• WORK INSTRUCTION: Return the material exactly. Every line must stay as it is.
::::::::::
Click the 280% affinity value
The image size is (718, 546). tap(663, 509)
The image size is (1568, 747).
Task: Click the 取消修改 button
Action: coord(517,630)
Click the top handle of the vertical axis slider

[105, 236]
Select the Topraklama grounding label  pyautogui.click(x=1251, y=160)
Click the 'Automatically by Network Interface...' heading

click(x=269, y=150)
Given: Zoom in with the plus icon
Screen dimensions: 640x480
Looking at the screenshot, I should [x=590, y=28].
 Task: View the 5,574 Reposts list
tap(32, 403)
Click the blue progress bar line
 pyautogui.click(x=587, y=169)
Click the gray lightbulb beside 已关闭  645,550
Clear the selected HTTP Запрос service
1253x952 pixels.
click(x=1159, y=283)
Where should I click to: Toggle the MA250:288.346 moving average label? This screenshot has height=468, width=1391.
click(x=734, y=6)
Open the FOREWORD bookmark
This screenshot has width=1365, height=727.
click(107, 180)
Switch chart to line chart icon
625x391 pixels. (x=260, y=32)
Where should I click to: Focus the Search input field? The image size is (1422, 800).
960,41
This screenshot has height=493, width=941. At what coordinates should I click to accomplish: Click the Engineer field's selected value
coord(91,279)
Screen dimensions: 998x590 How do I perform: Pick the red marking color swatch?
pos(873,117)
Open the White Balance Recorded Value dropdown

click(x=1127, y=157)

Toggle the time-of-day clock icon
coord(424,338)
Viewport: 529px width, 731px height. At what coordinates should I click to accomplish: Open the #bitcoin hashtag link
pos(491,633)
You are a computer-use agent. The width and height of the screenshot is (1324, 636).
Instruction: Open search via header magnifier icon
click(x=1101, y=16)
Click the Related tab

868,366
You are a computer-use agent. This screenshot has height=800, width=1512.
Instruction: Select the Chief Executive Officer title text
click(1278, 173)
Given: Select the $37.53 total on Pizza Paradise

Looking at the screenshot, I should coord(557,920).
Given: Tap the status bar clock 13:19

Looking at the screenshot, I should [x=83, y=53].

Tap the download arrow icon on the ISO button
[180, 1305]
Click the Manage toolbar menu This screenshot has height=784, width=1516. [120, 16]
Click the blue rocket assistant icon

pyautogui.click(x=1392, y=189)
::::::::::
• EXERCISE SOLUTION:
Click the 280% affinity value
The image size is (718, 546). tap(663, 509)
The image size is (1568, 747).
Task: Click the 取消修改 button
Action: coord(517,630)
Click the top handle of the vertical axis slider

[105, 236]
Select the Topraklama grounding label  pyautogui.click(x=1251, y=160)
Click the 'Automatically by Network Interface...' heading

click(x=269, y=150)
Given: Zoom in with the plus icon
Screen dimensions: 640x480
Looking at the screenshot, I should [x=590, y=28].
 Task: View the 5,574 Reposts list
tap(32, 403)
Click the blue progress bar line
 pyautogui.click(x=587, y=169)
Click the gray lightbulb beside 已关闭  645,550
Clear the selected HTTP Запрос service
1253x952 pixels.
click(x=1159, y=283)
Where should I click to: Toggle the MA250:288.346 moving average label? This screenshot has height=468, width=1391.
click(x=734, y=6)
Open the FOREWORD bookmark
This screenshot has width=1365, height=727.
click(107, 180)
Switch chart to line chart icon
625x391 pixels. (x=260, y=32)
Where should I click to: Focus the Search input field? The image size is (1422, 800).
960,41
This screenshot has height=493, width=941. At what coordinates should I click to accomplish: Click the Engineer field's selected value
coord(91,279)
Screen dimensions: 998x590 How do I perform: Pick the red marking color swatch?
pos(873,117)
Open the White Balance Recorded Value dropdown

click(x=1127, y=157)

Toggle the time-of-day clock icon
coord(424,338)
Viewport: 529px width, 731px height. At what coordinates should I click to accomplish: Open the #bitcoin hashtag link
pos(491,633)
You are a computer-use agent. The width and height of the screenshot is (1324, 636).
Instruction: Open search via header magnifier icon
click(x=1101, y=16)
Click the Related tab

868,366
You are a computer-use agent. This screenshot has height=800, width=1512.
Instruction: Select the Chief Executive Officer title text
click(1278, 173)
Given: Select the $37.53 total on Pizza Paradise

Looking at the screenshot, I should coord(557,920).
Given: Tap the status bar clock 13:19

Looking at the screenshot, I should [x=83, y=53].

Tap the download arrow icon on the ISO button
[180, 1305]
Click the Manage toolbar menu This screenshot has height=784, width=1516. [120, 16]
Click the blue rocket assistant icon

pyautogui.click(x=1392, y=189)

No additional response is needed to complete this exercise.